» Task:
Please identify every line in the records below that contains the string "folder", and copy each of those lines. Case counts, so match only that exact capitalization.

--- begin ---

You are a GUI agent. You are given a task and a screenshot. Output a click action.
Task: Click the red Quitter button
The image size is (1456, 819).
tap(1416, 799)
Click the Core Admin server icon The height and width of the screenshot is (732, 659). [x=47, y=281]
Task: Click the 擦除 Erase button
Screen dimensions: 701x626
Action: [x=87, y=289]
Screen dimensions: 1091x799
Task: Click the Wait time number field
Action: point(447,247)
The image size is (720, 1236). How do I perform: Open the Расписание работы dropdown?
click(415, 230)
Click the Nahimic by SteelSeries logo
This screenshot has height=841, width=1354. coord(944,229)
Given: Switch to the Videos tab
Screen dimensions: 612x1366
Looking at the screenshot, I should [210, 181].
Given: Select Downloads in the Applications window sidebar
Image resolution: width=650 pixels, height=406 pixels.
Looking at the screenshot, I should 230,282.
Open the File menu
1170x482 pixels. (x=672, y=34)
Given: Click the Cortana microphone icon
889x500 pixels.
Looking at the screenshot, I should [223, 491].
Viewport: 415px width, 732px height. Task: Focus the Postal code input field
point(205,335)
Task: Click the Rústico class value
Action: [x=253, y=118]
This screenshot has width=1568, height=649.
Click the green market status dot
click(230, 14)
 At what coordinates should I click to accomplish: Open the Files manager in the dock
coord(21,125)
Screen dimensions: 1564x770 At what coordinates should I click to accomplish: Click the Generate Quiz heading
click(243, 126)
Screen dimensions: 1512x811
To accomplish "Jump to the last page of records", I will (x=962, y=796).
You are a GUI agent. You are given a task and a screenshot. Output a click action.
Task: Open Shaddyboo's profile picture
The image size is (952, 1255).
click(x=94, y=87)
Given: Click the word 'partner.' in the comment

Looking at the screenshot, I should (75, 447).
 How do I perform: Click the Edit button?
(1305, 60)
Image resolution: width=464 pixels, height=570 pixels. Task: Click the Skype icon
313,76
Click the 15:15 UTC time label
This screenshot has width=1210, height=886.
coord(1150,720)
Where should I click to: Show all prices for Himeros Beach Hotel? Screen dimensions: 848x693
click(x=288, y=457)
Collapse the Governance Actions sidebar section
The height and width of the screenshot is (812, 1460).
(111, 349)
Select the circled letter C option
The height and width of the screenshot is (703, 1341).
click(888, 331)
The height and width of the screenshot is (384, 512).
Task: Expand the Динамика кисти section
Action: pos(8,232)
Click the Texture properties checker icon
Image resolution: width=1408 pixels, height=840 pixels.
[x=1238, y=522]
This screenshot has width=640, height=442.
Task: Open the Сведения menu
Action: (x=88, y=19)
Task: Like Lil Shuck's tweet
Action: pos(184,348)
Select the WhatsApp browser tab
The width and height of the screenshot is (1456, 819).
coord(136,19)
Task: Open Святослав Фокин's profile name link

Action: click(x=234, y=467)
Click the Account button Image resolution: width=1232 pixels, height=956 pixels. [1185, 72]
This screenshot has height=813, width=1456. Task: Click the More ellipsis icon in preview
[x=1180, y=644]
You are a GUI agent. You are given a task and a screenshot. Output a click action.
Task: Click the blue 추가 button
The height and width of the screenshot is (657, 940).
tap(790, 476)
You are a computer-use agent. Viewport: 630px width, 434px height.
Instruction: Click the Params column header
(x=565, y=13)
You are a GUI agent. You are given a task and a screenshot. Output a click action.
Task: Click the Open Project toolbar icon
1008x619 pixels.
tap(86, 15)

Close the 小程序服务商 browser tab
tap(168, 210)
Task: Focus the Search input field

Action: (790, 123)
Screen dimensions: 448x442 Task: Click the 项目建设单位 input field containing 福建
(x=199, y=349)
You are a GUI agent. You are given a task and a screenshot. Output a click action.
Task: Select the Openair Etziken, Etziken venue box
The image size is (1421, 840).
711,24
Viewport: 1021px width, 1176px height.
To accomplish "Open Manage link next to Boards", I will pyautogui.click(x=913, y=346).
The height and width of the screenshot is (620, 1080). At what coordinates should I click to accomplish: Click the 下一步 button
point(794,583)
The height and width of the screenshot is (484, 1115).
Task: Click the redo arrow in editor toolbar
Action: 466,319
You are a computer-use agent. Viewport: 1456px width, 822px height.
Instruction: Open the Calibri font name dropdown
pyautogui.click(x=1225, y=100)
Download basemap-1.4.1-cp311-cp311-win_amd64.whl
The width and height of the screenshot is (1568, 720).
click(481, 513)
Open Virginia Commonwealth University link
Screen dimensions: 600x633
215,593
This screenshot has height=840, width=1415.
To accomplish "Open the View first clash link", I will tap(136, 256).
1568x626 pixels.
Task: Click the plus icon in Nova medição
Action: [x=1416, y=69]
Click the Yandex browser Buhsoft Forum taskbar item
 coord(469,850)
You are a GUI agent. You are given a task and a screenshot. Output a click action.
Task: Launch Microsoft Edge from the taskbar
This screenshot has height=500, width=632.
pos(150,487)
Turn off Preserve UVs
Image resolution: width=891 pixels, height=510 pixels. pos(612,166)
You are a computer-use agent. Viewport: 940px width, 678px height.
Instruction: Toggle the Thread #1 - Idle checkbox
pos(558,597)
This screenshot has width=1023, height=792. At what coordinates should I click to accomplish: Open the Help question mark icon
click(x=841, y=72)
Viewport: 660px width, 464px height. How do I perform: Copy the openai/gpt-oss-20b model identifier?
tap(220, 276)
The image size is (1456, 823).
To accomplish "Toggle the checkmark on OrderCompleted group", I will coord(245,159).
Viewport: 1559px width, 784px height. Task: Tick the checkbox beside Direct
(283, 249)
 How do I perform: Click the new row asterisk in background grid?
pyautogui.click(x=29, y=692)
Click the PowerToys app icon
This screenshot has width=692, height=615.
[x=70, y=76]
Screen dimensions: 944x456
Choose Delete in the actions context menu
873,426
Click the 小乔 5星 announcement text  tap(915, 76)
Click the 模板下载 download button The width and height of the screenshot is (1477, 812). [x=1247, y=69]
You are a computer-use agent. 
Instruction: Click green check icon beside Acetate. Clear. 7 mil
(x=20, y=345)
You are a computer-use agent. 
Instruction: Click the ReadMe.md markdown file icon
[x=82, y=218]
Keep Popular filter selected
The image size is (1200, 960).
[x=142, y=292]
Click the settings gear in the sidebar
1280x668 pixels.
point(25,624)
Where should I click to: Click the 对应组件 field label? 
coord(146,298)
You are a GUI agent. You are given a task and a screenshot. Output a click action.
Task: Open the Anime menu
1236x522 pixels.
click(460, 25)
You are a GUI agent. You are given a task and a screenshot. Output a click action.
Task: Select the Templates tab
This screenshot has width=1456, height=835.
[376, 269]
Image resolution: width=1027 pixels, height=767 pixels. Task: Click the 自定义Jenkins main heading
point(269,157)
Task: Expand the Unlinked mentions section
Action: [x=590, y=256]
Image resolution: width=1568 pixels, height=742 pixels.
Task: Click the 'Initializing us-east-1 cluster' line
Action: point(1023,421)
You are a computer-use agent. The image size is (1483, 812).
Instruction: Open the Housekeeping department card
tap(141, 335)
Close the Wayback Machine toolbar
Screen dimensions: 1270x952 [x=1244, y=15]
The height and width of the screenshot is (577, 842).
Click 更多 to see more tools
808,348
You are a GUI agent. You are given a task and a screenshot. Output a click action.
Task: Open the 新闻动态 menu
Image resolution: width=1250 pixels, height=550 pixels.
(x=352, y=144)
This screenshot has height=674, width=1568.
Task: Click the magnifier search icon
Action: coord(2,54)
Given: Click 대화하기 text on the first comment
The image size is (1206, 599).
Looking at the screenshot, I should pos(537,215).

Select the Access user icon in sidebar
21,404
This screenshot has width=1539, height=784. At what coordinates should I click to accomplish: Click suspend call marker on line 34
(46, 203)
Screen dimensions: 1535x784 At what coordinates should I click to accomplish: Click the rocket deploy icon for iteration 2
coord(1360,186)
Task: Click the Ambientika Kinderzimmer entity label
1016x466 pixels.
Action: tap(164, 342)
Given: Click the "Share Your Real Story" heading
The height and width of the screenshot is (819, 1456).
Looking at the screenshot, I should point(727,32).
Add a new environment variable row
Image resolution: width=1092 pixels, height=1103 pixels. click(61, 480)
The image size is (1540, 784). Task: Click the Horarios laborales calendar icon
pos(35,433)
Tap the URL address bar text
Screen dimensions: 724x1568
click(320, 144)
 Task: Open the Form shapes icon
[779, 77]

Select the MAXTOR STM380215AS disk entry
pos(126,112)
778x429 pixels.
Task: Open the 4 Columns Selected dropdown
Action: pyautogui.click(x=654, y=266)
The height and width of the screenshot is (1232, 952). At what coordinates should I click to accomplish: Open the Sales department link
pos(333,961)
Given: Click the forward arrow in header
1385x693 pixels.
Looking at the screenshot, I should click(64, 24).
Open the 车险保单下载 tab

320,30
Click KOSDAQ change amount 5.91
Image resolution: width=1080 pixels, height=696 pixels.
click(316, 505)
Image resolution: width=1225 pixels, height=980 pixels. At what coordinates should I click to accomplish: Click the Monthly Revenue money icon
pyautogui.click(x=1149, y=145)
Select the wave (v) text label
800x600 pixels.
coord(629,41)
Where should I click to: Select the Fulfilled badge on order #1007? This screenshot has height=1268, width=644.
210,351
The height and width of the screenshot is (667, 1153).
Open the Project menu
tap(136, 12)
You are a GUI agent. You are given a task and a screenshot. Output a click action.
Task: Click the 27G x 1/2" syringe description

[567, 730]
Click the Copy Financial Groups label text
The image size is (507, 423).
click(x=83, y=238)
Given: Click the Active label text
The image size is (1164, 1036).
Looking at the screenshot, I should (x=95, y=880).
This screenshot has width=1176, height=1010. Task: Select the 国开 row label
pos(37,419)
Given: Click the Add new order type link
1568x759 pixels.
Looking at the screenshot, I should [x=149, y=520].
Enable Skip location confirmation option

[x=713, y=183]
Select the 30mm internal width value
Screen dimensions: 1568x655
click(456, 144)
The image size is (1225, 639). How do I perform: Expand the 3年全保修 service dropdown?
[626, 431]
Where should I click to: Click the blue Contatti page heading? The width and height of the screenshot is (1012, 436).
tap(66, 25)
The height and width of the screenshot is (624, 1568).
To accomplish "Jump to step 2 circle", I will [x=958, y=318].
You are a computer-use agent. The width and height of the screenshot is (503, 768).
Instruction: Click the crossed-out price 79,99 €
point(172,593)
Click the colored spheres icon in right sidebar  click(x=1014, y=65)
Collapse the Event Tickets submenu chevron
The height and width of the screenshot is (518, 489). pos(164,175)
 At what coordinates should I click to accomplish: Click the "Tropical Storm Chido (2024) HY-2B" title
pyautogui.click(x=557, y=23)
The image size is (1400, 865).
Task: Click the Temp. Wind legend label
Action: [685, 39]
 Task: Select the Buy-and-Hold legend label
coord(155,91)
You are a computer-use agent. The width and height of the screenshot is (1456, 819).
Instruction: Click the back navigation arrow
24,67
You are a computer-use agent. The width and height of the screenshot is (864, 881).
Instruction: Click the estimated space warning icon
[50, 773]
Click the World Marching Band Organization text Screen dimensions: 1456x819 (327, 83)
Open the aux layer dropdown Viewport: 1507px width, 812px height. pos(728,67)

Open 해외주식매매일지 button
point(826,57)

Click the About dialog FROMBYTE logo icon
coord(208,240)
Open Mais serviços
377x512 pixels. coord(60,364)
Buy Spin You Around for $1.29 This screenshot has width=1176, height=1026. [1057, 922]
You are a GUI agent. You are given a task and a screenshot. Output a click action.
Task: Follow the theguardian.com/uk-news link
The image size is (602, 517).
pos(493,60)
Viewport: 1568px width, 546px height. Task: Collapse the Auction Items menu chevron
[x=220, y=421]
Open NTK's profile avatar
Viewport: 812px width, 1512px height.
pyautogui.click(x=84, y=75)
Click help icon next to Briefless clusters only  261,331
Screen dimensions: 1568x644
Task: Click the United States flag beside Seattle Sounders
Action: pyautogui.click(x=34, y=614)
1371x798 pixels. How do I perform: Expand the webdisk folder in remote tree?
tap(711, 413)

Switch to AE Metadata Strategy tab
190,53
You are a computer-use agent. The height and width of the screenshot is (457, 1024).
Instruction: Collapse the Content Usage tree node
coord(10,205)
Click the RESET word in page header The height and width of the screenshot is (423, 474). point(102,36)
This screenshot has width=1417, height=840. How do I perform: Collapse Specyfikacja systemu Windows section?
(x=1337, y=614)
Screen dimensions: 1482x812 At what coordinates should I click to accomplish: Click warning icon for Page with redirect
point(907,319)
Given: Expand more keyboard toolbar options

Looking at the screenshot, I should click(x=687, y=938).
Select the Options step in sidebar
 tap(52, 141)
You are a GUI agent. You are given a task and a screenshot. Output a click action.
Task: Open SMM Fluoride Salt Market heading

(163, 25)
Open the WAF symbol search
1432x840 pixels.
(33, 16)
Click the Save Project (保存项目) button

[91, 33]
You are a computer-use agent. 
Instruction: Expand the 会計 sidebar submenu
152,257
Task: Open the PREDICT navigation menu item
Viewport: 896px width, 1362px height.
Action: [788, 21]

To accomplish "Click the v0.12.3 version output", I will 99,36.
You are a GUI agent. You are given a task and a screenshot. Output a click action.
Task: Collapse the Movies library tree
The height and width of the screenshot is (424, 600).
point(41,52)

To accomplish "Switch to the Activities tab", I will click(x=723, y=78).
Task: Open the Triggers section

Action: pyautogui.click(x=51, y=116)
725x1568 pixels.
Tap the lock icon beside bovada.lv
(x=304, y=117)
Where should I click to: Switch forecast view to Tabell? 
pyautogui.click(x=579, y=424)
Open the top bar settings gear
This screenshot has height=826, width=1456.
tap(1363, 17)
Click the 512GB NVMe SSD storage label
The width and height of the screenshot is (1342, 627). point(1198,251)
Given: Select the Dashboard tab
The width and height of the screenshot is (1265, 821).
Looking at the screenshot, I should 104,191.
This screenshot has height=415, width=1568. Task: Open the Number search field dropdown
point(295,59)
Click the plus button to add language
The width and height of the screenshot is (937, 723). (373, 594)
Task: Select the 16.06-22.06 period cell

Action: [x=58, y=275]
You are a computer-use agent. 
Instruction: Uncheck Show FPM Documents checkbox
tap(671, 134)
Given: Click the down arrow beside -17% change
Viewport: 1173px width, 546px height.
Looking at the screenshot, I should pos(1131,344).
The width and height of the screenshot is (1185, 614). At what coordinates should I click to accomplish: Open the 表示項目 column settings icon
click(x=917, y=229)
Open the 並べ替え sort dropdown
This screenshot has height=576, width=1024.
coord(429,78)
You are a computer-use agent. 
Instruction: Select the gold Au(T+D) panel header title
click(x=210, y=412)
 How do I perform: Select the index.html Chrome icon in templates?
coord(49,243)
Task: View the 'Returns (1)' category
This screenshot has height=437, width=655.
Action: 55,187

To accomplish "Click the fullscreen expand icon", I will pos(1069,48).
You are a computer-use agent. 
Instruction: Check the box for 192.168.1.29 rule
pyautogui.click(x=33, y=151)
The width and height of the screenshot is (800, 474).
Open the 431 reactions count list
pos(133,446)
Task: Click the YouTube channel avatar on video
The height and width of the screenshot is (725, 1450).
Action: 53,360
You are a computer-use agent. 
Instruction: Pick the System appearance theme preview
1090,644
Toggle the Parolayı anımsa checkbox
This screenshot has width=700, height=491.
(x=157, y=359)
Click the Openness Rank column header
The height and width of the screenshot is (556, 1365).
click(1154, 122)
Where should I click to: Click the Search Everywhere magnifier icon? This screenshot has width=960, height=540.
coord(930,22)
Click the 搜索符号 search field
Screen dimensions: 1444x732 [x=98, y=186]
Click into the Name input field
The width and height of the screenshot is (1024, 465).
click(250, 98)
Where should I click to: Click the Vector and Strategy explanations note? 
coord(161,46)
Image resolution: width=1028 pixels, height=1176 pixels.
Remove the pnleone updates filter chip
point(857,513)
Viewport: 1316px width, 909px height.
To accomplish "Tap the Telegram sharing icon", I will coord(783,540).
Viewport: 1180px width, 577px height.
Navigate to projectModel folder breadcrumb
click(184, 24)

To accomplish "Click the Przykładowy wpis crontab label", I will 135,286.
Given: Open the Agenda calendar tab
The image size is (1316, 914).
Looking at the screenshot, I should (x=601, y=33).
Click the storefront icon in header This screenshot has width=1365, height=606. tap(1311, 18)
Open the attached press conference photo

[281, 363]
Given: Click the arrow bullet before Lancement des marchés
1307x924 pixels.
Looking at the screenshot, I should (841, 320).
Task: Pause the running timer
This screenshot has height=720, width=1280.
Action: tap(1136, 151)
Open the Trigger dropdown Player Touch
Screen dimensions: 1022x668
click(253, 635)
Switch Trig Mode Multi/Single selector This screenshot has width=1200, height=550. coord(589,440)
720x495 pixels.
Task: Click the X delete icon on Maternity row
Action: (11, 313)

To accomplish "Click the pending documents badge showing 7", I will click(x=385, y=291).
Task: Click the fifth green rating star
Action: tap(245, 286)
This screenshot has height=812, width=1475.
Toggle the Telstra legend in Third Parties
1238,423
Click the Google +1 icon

--- end ---

» Correct answer:
1371x798 pixels. How do I perform: Expand the webdisk folder in remote tree?
Navigate to projectModel folder breadcrumb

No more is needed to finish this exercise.